Les compagnons les plus bruyants ne sont pas ceux que nous pensons généralement. Ils ne sont pas seulement extérieurs. Ils sont surtout intérieurs. Ce sont nos pensées, les images que nous avons déifiées, les croyances, les dogmes, les identifications multiples aux personnes et aux objets matériels ou spirituels.

(Revue Être Libre. No 104-107. Mai-Août 1954)

(Résumé d’une causerie faite à Gstaad en 1954)

Il n’y a pas de « chose » comme nous connaissons les choses. Il n’y a pas d’entité comme nous connaissons les entités. Il n’y a pas de « penseur » tel que nous nous éprouvons lorsque nous pensons.

Seul reste un « quelque chose » de fondamental que certains bouddhistes appellent le « Corps de Bouddha ». Le Zen le désigne par « Mental Cosmique » ou « Vide ». Krishnamurti l’appelle de différents noms : l’Eternel, l’Intemporel, etc.

Evitons surtout de nous préoccuper de ces étiquettes. Elles sont non seulement sans rapport avec la réalité que nous voudrions évoquer mais elles sont de vrais dangers pour ceux qui s’engagent dans le processus de l’expérience vivante du Réel.

Le Réel n’est pas du tout une « chose » que nous pouvons « connaître » comme généralement nous connaissons les choses. Plus aucun point de référence, plus aucune catégorie, plus rien de «  nommé » ou de « nommable »! « Je sais que je ne sais rien » s’écriait Socrate…

Aussi longtemps que nous n’aurons pas la lucidité suffisante, le courage de nous affranchir de nos habitudes mentales, des identifications avec nos mémoires accumulées, l’expérience vivante du Réel nous restera interdite.
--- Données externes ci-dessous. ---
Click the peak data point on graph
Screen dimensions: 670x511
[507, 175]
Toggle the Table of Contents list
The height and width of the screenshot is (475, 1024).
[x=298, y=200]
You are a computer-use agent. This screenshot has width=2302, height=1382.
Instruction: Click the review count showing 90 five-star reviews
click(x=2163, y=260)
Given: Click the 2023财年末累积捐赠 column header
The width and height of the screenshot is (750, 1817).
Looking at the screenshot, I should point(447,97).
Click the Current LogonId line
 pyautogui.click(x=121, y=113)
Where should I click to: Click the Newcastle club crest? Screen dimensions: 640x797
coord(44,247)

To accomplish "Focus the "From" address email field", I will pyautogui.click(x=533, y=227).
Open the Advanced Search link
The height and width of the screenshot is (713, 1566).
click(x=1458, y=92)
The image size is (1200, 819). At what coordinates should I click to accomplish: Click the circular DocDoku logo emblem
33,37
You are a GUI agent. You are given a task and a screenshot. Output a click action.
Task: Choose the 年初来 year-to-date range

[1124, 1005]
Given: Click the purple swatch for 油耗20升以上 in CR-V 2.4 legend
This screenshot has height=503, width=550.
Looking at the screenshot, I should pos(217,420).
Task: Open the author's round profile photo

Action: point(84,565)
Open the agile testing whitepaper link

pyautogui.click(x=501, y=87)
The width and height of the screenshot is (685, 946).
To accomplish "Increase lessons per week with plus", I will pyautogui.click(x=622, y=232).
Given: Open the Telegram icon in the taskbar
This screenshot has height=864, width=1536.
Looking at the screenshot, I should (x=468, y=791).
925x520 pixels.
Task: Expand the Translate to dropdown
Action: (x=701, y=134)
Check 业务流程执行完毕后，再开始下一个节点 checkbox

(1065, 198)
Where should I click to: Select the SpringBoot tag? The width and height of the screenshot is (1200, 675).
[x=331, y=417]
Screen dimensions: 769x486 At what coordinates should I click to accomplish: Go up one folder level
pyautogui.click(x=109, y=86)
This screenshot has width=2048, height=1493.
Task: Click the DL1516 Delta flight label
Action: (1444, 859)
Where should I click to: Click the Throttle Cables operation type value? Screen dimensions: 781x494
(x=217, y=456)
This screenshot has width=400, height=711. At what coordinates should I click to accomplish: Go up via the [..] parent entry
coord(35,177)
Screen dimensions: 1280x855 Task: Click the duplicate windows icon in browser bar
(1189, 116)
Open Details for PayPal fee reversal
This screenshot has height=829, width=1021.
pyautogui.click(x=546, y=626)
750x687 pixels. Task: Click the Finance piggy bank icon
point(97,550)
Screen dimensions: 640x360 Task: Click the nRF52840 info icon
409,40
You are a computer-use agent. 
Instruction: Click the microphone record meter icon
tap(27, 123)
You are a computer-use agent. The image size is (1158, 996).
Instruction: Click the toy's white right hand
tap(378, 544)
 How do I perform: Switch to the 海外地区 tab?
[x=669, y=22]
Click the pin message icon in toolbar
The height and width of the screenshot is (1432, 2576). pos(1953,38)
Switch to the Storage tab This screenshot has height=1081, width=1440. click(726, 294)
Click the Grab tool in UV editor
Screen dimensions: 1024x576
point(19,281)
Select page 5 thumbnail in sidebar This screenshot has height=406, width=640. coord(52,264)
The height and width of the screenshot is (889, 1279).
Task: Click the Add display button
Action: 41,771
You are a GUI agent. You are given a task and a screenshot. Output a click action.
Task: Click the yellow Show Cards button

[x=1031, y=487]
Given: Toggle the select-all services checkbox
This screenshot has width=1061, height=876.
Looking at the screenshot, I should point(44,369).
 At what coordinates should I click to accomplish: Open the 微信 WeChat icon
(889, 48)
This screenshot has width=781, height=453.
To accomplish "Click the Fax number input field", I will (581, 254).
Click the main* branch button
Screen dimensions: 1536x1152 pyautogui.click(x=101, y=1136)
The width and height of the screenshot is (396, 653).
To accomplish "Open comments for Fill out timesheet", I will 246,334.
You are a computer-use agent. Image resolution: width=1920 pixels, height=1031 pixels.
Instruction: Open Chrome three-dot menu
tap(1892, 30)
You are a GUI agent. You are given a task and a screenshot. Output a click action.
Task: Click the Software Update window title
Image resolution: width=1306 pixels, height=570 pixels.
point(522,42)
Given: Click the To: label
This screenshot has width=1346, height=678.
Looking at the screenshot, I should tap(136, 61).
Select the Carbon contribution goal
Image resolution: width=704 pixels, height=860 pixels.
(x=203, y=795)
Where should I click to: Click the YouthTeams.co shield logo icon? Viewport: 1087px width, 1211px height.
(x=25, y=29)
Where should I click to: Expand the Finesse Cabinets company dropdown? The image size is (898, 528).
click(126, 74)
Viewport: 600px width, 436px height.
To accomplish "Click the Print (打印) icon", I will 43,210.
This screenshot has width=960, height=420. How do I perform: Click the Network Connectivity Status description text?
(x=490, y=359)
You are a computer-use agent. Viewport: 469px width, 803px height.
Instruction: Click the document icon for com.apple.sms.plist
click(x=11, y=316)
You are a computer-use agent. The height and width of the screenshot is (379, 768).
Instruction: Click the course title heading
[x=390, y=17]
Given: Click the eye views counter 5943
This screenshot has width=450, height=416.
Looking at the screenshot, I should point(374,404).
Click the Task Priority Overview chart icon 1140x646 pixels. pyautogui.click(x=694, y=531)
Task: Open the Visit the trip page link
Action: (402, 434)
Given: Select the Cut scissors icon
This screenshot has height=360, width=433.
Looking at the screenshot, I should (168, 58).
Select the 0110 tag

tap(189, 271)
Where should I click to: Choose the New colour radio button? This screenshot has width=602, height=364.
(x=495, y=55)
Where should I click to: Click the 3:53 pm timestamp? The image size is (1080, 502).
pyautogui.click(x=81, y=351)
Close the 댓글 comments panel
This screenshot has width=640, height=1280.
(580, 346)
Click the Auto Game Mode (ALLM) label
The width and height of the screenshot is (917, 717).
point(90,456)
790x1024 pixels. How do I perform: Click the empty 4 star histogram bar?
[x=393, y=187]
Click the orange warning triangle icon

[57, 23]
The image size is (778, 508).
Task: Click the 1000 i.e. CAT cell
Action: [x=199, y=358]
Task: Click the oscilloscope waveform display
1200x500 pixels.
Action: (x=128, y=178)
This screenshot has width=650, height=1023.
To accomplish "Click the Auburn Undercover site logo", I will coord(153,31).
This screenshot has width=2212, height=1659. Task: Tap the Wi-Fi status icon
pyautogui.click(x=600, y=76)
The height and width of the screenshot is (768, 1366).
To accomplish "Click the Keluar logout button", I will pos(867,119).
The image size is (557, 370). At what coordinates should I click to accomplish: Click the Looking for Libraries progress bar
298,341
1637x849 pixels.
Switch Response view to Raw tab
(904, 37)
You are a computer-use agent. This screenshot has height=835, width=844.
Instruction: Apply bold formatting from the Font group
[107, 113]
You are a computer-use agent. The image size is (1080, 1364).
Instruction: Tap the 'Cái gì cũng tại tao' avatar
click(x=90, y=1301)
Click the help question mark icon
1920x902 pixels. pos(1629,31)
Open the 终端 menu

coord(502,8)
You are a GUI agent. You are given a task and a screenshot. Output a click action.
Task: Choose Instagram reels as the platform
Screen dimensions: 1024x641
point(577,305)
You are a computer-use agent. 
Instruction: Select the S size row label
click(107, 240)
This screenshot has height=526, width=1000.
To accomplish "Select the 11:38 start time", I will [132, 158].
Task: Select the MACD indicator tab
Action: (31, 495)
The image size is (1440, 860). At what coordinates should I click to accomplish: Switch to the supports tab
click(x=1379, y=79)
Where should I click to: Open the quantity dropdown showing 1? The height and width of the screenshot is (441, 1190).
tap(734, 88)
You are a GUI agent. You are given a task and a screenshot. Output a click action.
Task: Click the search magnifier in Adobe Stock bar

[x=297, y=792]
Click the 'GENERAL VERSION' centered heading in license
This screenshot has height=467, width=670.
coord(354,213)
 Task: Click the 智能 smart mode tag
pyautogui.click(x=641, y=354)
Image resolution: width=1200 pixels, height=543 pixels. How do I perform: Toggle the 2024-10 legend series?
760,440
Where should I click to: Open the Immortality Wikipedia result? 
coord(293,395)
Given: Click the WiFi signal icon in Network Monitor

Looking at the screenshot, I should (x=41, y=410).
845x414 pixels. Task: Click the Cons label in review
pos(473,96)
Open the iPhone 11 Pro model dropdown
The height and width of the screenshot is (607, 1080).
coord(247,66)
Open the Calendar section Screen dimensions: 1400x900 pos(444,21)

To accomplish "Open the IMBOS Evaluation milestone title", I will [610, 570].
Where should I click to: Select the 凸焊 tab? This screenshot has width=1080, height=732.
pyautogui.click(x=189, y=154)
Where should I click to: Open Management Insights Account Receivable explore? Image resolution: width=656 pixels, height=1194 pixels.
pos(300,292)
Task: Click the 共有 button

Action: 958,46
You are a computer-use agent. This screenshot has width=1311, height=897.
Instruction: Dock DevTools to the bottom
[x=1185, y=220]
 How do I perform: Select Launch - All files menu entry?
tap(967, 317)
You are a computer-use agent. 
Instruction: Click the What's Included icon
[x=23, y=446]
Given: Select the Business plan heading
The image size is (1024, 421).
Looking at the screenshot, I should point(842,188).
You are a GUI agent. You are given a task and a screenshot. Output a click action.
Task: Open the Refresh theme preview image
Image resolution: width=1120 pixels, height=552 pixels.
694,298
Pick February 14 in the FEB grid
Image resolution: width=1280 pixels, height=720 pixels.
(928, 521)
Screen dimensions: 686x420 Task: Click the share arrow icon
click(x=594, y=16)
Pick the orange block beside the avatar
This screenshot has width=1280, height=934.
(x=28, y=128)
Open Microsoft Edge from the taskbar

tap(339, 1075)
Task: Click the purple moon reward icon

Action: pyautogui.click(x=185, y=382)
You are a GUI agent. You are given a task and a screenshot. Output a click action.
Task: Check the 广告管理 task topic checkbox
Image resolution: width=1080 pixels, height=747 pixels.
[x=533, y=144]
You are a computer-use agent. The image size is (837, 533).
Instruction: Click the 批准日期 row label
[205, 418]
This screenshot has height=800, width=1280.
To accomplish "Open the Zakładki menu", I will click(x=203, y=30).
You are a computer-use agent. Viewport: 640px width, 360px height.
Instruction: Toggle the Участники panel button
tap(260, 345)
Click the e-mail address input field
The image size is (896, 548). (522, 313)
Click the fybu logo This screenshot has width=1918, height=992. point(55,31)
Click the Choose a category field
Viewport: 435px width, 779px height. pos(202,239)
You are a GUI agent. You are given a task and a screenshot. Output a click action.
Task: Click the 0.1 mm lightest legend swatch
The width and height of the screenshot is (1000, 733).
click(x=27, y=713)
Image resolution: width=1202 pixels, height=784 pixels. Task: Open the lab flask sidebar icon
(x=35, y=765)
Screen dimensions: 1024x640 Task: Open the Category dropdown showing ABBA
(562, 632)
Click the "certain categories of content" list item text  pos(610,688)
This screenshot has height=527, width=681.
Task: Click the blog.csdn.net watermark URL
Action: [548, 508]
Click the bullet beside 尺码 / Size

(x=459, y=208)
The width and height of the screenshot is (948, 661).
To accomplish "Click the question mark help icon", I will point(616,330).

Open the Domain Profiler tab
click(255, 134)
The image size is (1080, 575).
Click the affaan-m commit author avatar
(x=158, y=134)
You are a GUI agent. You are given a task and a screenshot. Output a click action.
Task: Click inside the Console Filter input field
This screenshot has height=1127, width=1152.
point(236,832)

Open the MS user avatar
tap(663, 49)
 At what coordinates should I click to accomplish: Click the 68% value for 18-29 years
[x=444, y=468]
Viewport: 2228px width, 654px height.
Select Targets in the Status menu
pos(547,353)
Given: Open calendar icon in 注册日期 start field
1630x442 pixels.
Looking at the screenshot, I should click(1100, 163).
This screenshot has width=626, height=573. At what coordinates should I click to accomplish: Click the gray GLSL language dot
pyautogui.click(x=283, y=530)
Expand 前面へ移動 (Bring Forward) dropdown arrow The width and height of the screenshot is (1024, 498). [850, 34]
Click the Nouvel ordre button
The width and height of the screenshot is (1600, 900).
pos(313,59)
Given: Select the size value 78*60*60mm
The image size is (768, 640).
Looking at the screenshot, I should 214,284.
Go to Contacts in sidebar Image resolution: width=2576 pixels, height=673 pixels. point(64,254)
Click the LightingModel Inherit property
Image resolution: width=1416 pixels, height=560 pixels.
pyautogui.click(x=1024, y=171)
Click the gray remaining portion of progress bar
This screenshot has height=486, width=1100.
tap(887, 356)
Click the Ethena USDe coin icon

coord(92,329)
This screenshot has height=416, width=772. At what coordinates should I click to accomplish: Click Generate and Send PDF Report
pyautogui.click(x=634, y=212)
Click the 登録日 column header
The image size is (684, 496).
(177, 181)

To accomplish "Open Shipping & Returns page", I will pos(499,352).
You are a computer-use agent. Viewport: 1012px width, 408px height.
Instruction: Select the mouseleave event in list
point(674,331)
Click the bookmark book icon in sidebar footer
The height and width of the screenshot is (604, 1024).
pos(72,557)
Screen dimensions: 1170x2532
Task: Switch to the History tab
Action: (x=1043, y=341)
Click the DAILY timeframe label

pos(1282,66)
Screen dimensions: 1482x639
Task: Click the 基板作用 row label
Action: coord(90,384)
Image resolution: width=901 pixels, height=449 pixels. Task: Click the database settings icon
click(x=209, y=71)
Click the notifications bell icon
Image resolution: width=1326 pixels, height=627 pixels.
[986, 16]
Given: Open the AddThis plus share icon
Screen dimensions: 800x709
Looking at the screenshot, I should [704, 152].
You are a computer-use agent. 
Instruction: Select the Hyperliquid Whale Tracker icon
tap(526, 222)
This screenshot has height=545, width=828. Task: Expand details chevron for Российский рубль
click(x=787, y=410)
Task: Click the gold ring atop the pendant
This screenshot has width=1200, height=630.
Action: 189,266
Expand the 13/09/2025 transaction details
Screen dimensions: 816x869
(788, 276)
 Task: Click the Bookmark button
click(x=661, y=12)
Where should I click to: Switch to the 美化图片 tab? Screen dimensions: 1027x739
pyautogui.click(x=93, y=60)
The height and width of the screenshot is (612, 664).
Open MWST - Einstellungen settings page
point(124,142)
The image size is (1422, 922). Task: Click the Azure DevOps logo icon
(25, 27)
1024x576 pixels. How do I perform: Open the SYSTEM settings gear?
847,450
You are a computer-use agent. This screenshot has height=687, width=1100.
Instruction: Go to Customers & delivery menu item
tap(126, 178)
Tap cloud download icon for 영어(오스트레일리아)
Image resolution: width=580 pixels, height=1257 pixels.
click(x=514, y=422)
Ne perdons pas de vue que si le Réel ne peut se « connaître » comme nous connaissons généralement les choses, il peut se vivre. La connaissance familière n’est qu’une fonction partielle. L’expérience vivante est une intégration au cours de laquelle s’évanouit la prééminence de toutes les consciences dualistes antérieures.

C’est alors que nous goûtons la solitude suprême qui n’est pas un isolement mais révélation de l’indicible homogénéité du Réel englobant les aspects visibles et invisibles, manifestés et non manifestés de l’Univers.

Mais avant d’en arriver là, il nous faut d’abord prendre conscience de nos contradictions, et ensuite pénétrer dans cette zone de silence intérieur que nous possédons en nos propres profondeurs.

Nous fuyons tous le silence et la solitude. Nous ne savons pas ce qu’ils signifient véritablement. Car, par silence et solitude vrais nous n’entendons pas l’absence de bruits ou de personnes extérieures.

Que nous le voulions ou non, nous devrons un jour affronter une solitude totale, un silence infiniment plus impérieux. Mais avant d’attendre ou de craindre cette éventualité pour nous hypothétique  nous pouvons la vivre actuellement.

Les compagnons les plus bruyants ne sont pas ceux que nous pensons généralement. Ils ne sont pas seulement extérieurs. Ils sont surtout intérieurs. Ce sont nos pensées, les images que nous avons déifiées, les croyances, les dogmes, les identifications multiples aux personnes et aux objets matériels ou spirituels.

Savons-nous nous tenir debout tout seul et que reste-t-il de nous lorsque nous sommes totalement seuls : sans la femme, le mari, l’enfant, les parents que nous adorons et que nul ne nous a d’ailleurs jamais demandé de ne pas adorer (on peut « adorer » mais être libre de l’attachement); seuls sans nos idéaux, sans nos « activités », nos images, nos mémoires; sans aucune distractions extérieures ni intérieures; seuls, sans vouloir « faire quelque chose » sur le plan de la matière ou sur celui de l’esprit. Certains d’entre-nous, eussent-ils dix ans ou cinquante ans de recherches intérieures se sont-ils une seule fois dans leur vie simplement « assis sans rien faire », ni matériellement, ni dans le « mental surtout » ? Sont-ils restés « seuls » totalement après avoir assisté au défilé de leurs propres créations et attachements mentaux inutiles ? Ont-ils compris que ce sont là les « compagnons bruyants du monde intérieur » qui leur interdisent l’accès à la zone du grand silence intérieur, de la solitude vraie ?

Lorsque cesse le vacarme des faux compagnons intérieurs engendrés par nos avidités de « devenir » au sens où Krishnamurti l’entend (« Tanha », pour les Bouddhistes) nous accédons à cette zone insondable de silence et de suprême solitude où se révèle le plus adorable, le plus merveilleux et le plus impersonnel des compagnons.

Lorsque nous libérons notre esprit de ses conditionnements nous sommes cette Réalité. Elle est nous. Elle est toutes choses. Solitude suprême qui est plénitude et souveraine simplicité.